===== Given text

One case study: the Friday-afternoon advisory

Maintenance is still part of the story–one lane now, not the whole road. The clearest example of the economics: context switching an engineer with interruptive tickets fragments their day.

On a Friday afternoon, vulnerability alerts landed against one of our services. Some real, some noise, all needing triage–historically half a day spent reading advisories to decide what applies. HAL takes the ticket, reads each advisory, updates the dependencies, pins what’s needed, runs the test suite, opens a pull request, and clears the alerts. The reviewing engineer's job shrank to: confirm the changes are dependencies-only, glance at the tests, merge. The same shape runs on a schedule across many repositories.

Control, not autonomy

None of this works without the narrow contract. HAL is not autonomous–it's a controllable agent operating inside guardrails that both Checkout Engineering and the team chose. There's no ambient agent deciding what to do next; every run traces to a specific instruction. When it goes off-track–and it does, because LLMs do–the engineer can stop it in one step, and feedback flows into the next run. A second pair of human eyes is preserved structurally: the people who described what to build can't be the ones who sign off on how it was built.

A subtler risk: automation complacency. The more a team trusts HAL, the easier it is to wave its PRs through–and for a payments company, a rubber-stamped change is exactly what you can't afford. The narrow contract is itself a defence: small, scoped diffs get genuinely reviewed, not skimmed. And HAL's PRs clear the same gates as any human's–tests, security scans, a named approver, nothing auto-merged. The trust is in the process, not the agent.

==========
===== Given information

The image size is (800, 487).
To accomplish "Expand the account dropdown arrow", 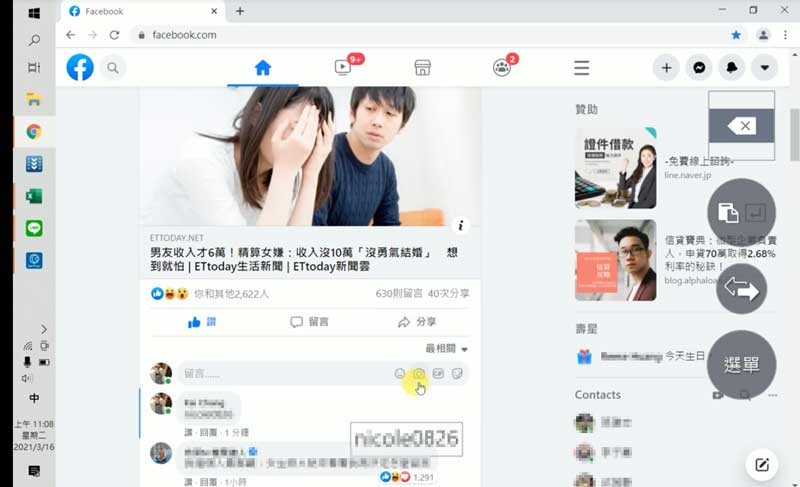I will point(765,68).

==========

▶ [Parts of the exercise]:
**a)** Return the passage on HAL above, from "Control, not autonomy" to "it was built.", including both ends.
**b)** In the HAL passage above, list every action HAL carries out on the vulnerability ticket after taking it in the Friday-afternoon example.
**c)** Extend the passage on HAL and the Friday-afternoon advisory, starting after its last sentence.

▶ [Written responses]:
**a)**
Control, not autonomy

None of this works without the narrow contract. HAL is not autonomous–it's a controllable agent operating inside guardrails that both Checkout Engineering and the team chose. There's no ambient agent deciding what to do next; every run traces to a specific instruction. When it goes off-track–and it does, because LLMs do–the engineer can stop it in one step, and feedback flows into the next run. A second pair of human eyes is preserved structurally: the people who described what to build can't be the ones who sign off on how it was built.

**b)**
- Reads each advisory
- Updates the dependencies
- Pins what's needed
- Runs the test suite
- Opens a pull request
- Clears the alerts

**c)**
Beyond the 18%: the next phase of engineering

When an agent fleet has a hand in nearly a fifth of your pull requests, the nature of daily engineering shifts. We don't measure HAL solely by lines of code or raw speed; the real win is cognitive offload. By handing the low-context, high-friction work to a background agent, we've given engineers their focus back. Engineers aren't giving up the work they enjoy; they're giving up the work they used to put off.

That's the real promise of agentic engineering: not one all-powerful AI that replaces human thought, but a background workforce of narrow, specialised agents operating safely inside the guardrails we already had. HAL began as an experiment in whether an LLM could handle a few mundane tasks; today it's a core part of how Checkout.com ships software. As we expand it, we aren't chasing more autonomy–we're deepening its integration, so the boring, well-scoped work is done, reviewed, and waiting for our engineers in the morning.